## Task brief
If a line of the material contains "agent", copy it.

+---+

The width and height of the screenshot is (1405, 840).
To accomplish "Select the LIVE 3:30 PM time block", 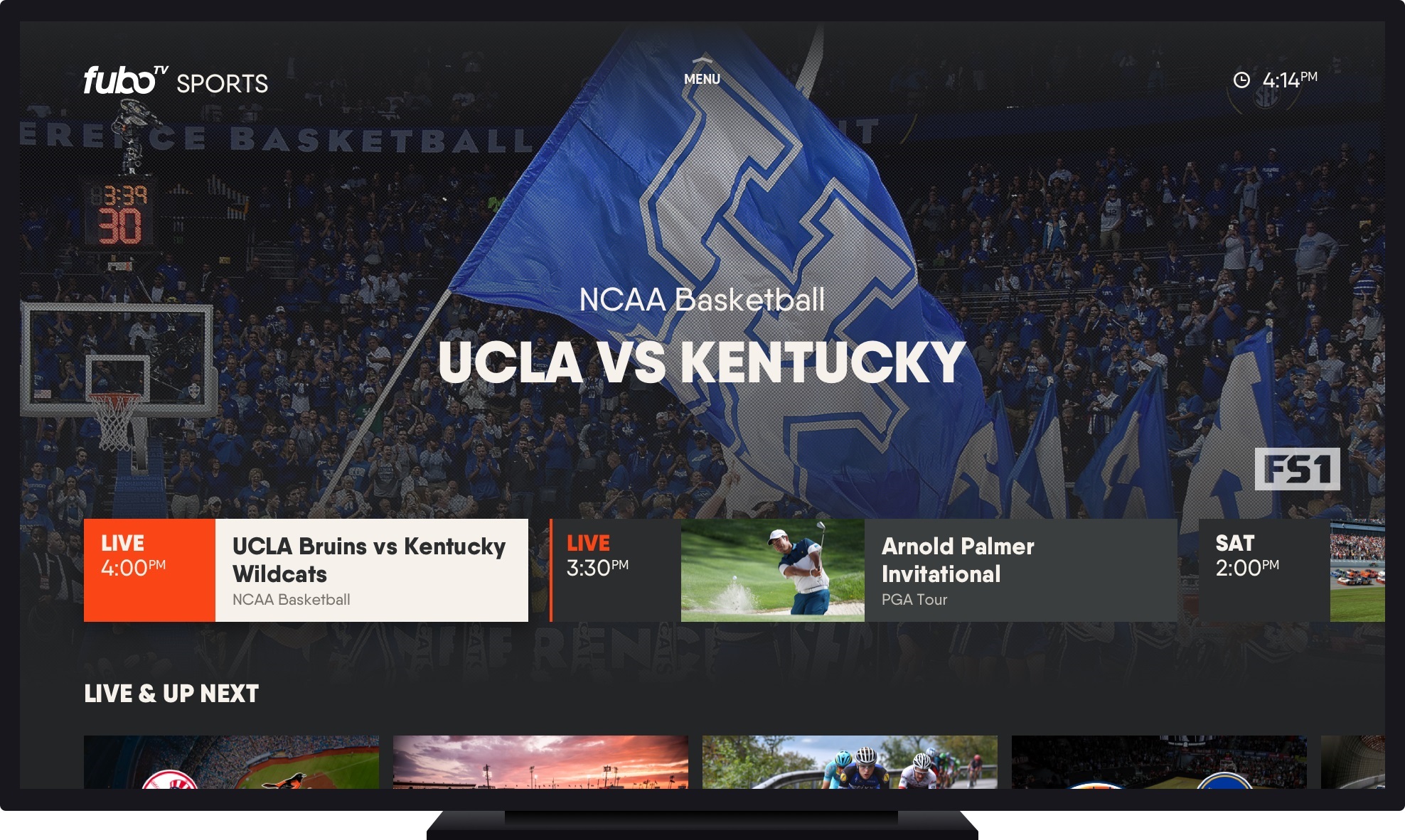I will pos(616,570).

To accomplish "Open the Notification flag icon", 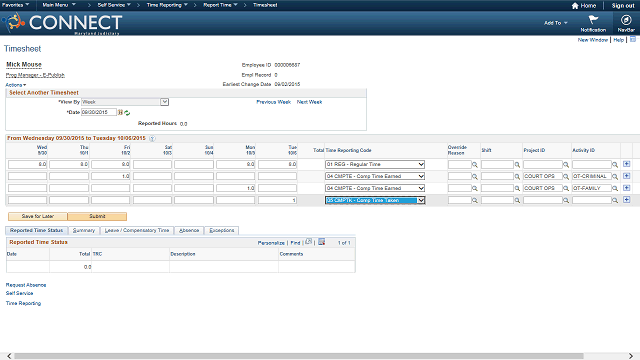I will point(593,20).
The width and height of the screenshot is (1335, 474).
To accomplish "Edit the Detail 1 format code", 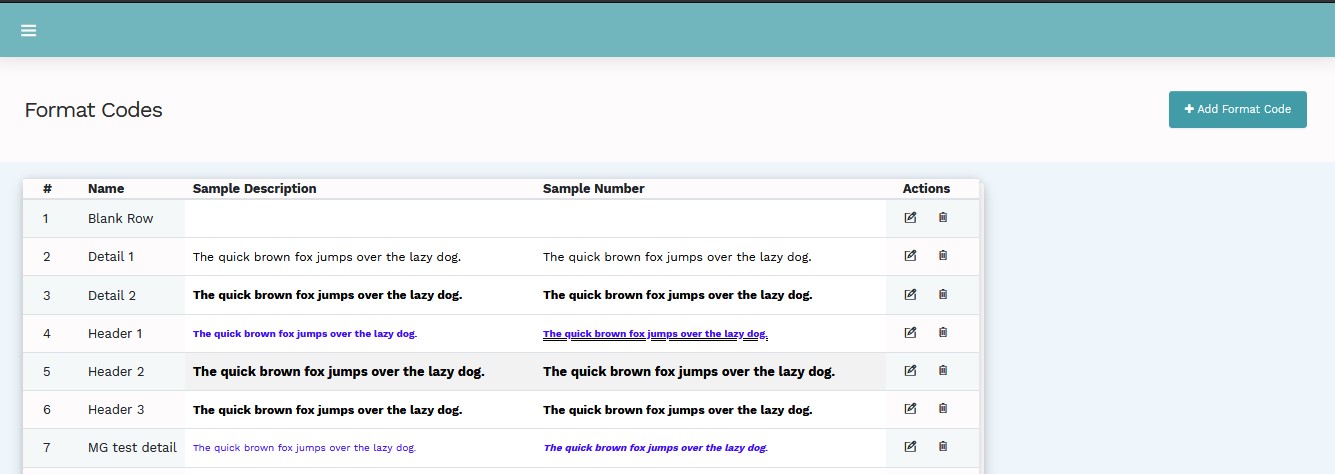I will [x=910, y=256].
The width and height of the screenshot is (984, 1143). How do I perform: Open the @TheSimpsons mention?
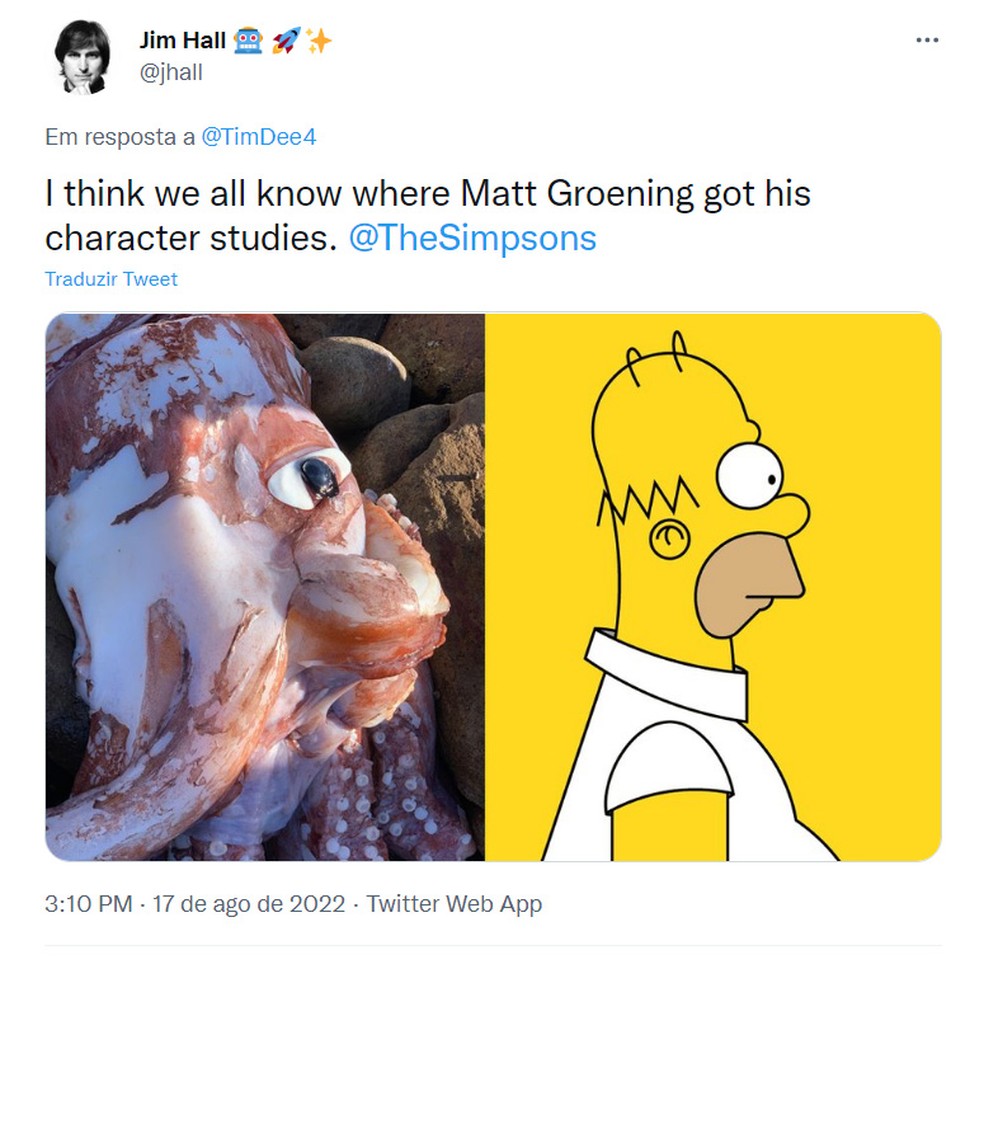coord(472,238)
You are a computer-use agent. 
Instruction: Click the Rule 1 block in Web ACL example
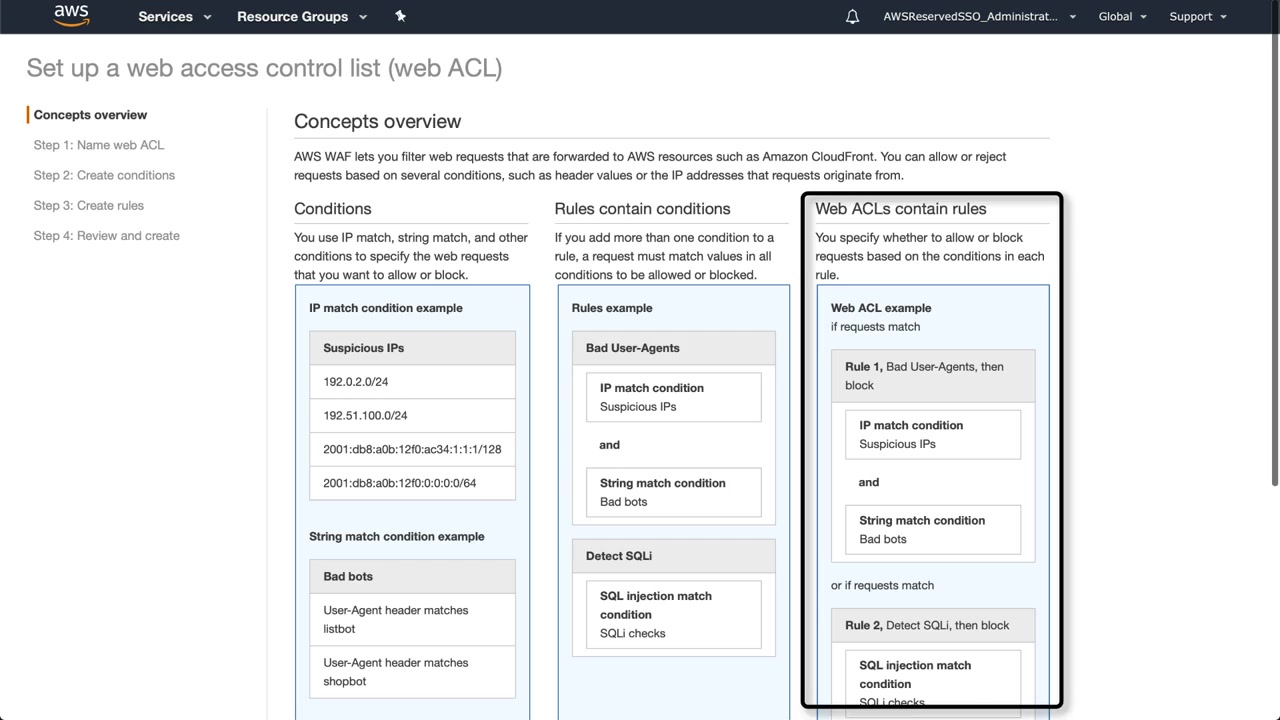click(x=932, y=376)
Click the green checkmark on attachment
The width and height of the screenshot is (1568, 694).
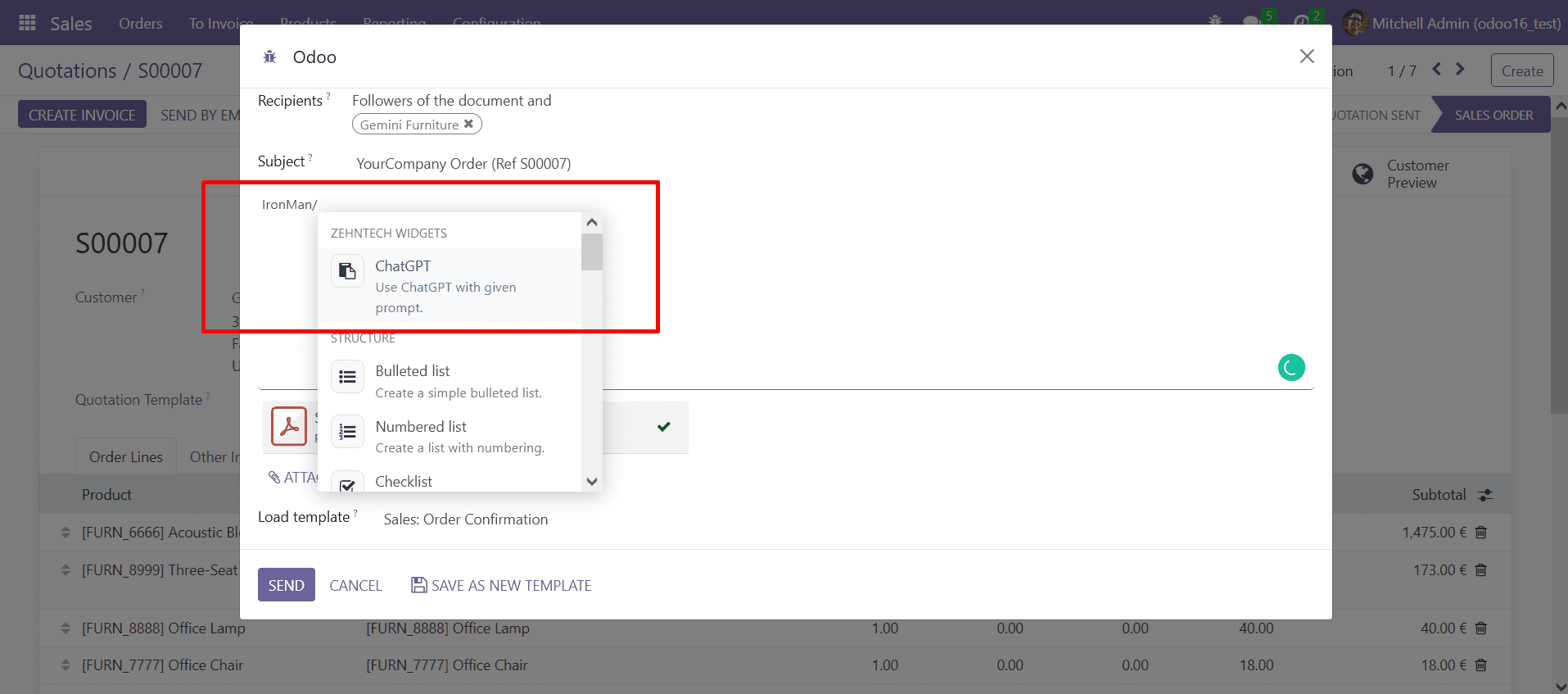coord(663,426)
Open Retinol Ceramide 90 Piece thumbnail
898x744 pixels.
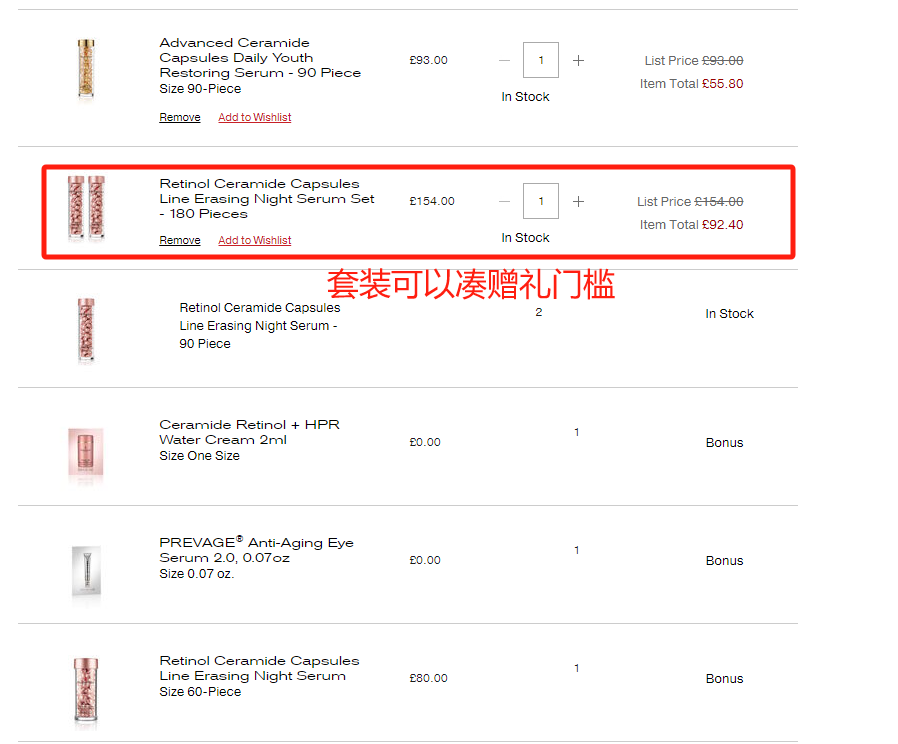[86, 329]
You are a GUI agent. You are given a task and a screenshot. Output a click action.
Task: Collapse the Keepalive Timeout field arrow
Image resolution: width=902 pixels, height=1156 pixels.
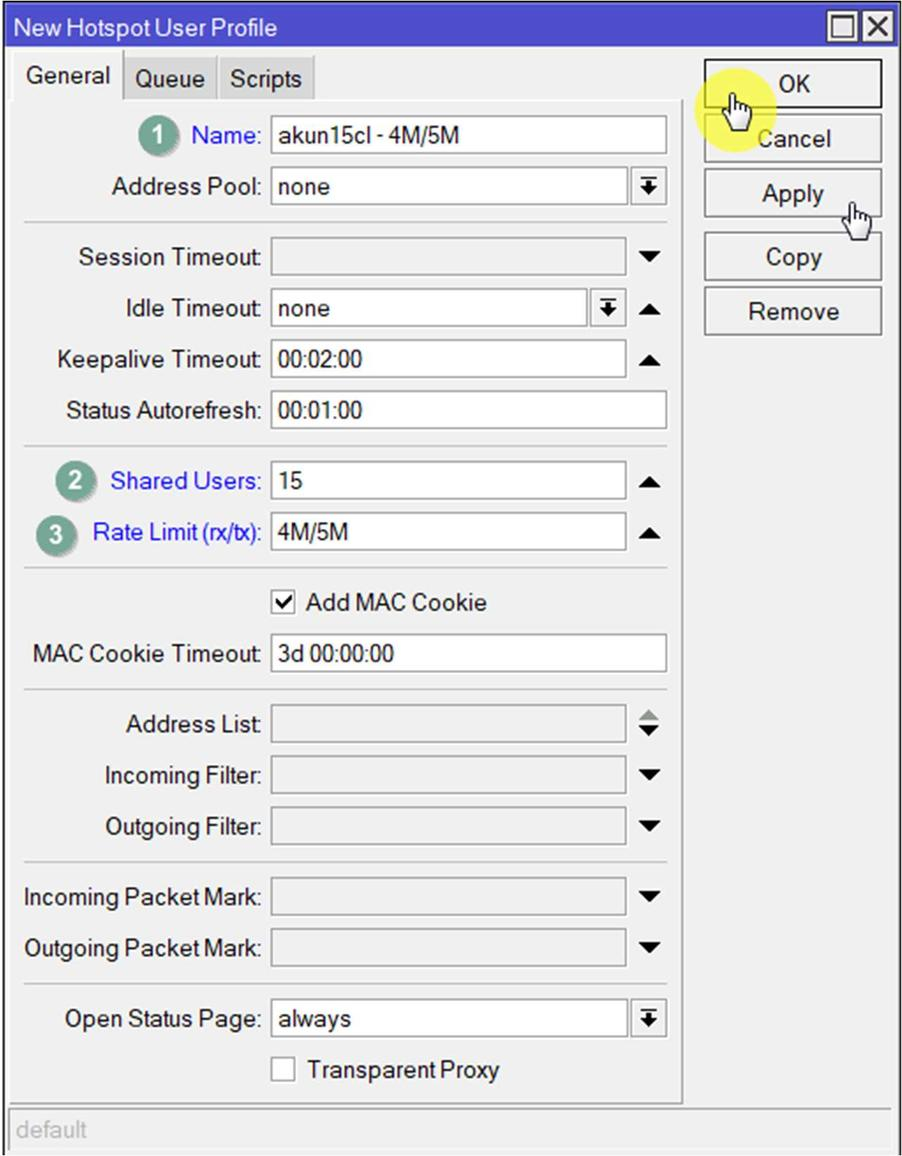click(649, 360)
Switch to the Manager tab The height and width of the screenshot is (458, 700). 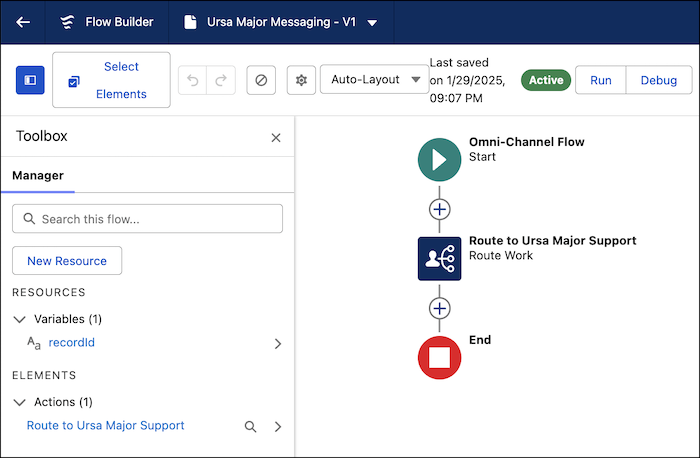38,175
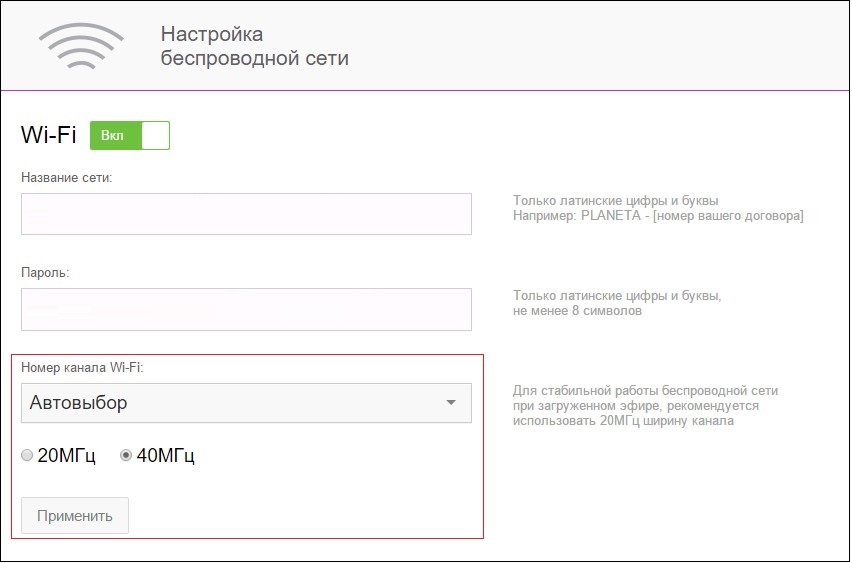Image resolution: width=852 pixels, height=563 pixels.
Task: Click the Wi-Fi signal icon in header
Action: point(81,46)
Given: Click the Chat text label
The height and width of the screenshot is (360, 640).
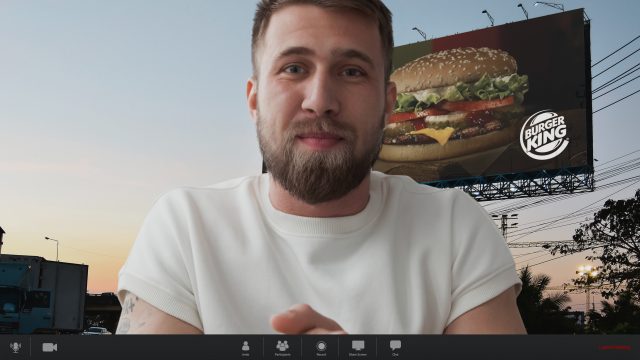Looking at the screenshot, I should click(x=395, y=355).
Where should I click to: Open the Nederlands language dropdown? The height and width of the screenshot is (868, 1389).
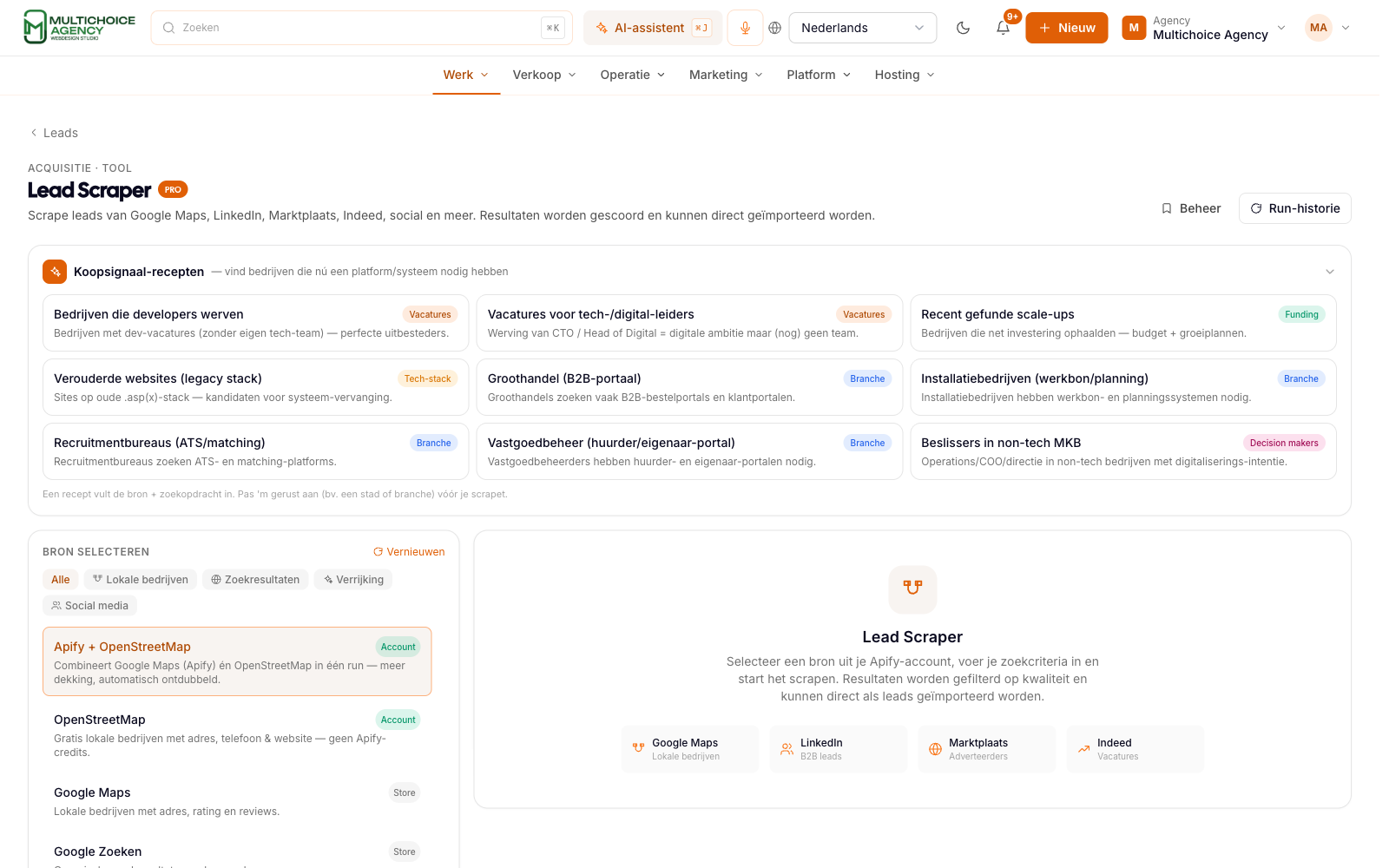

+---+

## Exercise output
You are a computer-use agent. 
You are a GUI agent. You are given a task and a screenshot. Output a click action.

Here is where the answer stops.